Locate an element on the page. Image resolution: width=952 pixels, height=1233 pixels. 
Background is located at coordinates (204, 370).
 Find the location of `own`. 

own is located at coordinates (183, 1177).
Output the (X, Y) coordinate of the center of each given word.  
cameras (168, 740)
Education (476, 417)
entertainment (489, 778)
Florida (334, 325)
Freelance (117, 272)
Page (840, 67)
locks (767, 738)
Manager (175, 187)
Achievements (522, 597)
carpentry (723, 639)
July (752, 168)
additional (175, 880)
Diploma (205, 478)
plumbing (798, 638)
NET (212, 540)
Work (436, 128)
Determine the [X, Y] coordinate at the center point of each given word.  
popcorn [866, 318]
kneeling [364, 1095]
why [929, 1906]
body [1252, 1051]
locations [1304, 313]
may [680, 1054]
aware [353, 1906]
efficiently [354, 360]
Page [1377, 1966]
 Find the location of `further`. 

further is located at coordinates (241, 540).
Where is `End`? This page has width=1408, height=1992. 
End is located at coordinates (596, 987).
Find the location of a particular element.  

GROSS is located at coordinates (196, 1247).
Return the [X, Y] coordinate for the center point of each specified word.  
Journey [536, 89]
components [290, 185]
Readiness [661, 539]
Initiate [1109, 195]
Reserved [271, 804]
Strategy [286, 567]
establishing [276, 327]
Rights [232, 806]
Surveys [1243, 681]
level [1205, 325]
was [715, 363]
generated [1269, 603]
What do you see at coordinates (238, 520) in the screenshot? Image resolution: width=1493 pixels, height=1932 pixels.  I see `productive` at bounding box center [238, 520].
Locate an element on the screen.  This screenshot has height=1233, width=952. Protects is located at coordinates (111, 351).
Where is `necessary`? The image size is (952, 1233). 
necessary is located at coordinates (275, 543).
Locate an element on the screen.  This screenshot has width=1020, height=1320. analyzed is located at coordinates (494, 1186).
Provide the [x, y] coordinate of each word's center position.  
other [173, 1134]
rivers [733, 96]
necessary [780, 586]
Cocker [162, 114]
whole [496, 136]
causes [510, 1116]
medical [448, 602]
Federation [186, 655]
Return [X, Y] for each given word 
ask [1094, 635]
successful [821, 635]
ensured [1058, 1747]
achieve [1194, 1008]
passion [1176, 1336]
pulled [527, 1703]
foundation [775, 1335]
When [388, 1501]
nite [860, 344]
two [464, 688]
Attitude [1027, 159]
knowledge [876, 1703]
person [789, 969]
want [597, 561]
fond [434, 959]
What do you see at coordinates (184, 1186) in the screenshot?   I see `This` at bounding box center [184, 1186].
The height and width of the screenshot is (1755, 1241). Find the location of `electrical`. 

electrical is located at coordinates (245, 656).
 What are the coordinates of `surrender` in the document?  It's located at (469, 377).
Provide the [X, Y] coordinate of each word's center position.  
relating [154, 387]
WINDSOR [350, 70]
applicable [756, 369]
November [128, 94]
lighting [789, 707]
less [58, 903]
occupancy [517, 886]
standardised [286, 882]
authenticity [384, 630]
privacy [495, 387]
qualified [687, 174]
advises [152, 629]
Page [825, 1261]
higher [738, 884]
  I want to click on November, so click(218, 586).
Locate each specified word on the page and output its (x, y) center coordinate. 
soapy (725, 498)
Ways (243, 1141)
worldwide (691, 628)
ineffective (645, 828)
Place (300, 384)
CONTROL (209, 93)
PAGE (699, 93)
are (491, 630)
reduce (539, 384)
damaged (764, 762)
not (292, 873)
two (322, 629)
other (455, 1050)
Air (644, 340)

POLECENIE: Przedstaw jako tabelę Markdown wiersze rekordów od samego początku aż do wiersza z "body [1252, 1051]" włącznie, z kolumnami "Nr" (kolejny numer) i "Wiersz" (treść wiersza). Puste wiersze pomiń.

ODPOWIEDŹ:
| Nr | Wiersz |
|---|---|
| 1 | Locate an element on the page. Image resolution: width=952 pixels, height=1233 pixels.  |
| 2 | Background is located at coordinates (204, 370). |
| 3 |  Find the location of `own`.  |
| 4 | own is located at coordinates (183, 1177). |
| 5 | Output the (X, Y) coordinate of the center of each given word.   |
| 6 | cameras (168, 740) |
| 7 | Education (476, 417) |
| 8 | entertainment (489, 778) |
| 9 | Florida (334, 325) |
| 10 | Freelance (117, 272) |
| 11 | Page (840, 67) |
| 12 | locks (767, 738) |
| 13 | Manager (175, 187) |
| 14 | Achievements (522, 597) |
| 15 | carpentry (723, 639) |
| 16 | July (752, 168) |
| 17 | additional (175, 880) |
| 18 | Diploma (205, 478) |
| 19 | plumbing (798, 638) |
| 20 | NET (212, 540) |
| 21 | Work (436, 128) |
| 22 | Determine the [X, Y] coordinate at the center point of each given word.   |
| 23 | popcorn [866, 318] |
| 24 | kneeling [364, 1095] |
| 25 | why [929, 1906] |
| 26 | body [1252, 1051] |